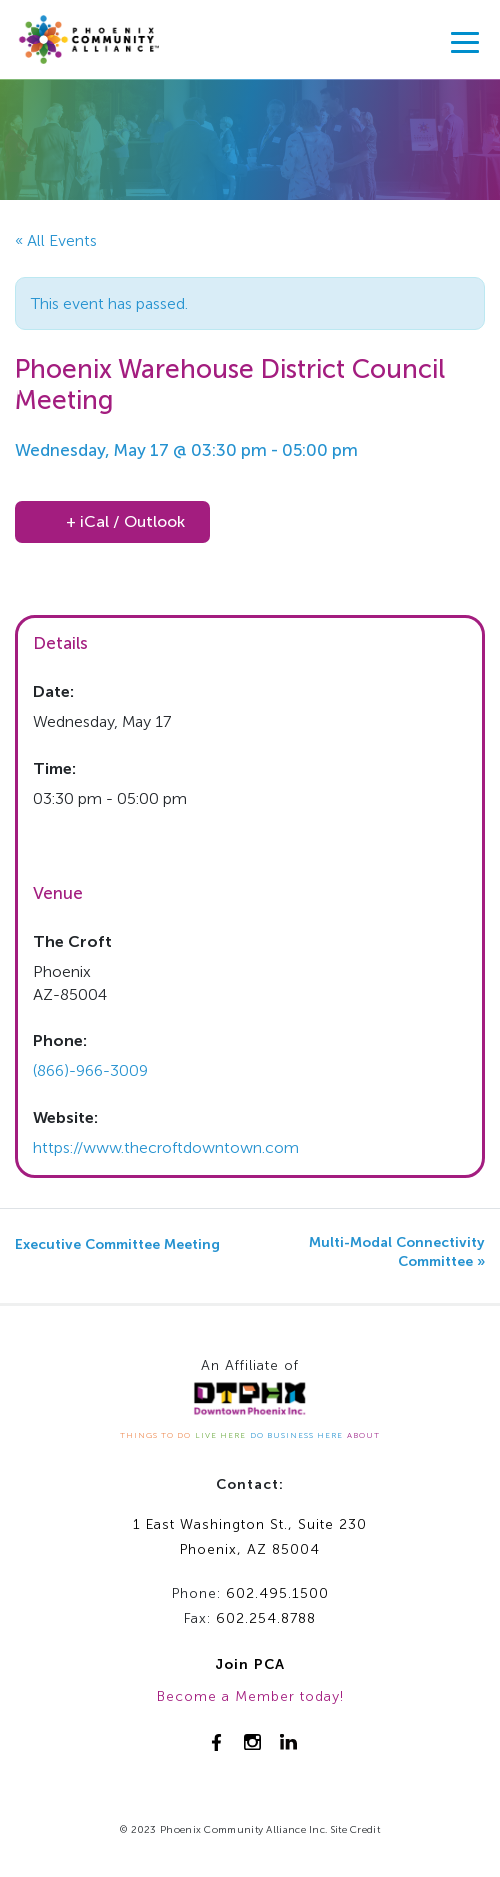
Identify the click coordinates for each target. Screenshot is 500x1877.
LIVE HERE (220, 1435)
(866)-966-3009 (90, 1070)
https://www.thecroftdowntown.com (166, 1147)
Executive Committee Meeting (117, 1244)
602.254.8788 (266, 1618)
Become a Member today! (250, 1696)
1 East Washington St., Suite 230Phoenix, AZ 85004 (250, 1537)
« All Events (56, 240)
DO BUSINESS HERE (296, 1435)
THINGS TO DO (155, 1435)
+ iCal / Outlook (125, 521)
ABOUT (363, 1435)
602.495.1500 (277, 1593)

━━━━━━

What this task involves:
Please give the lines again starting with the line containing "(866)-966-3009 (90, 1070)" and going on through the end of the material, substituting "Partner" for "Member" and leaving everything else the same.

Task solution:
(866)-966-3009 (90, 1070)
https://www.thecroftdowntown.com (166, 1147)
Executive Committee Meeting (117, 1244)
602.254.8788 (266, 1618)
Become a Partner today! (250, 1696)
1 East Washington St., Suite 230Phoenix, AZ 85004 (250, 1537)
« All Events (56, 240)
DO BUSINESS HERE (296, 1435)
THINGS TO DO (155, 1435)
+ iCal / Outlook (125, 521)
ABOUT (363, 1435)
602.495.1500 (277, 1593)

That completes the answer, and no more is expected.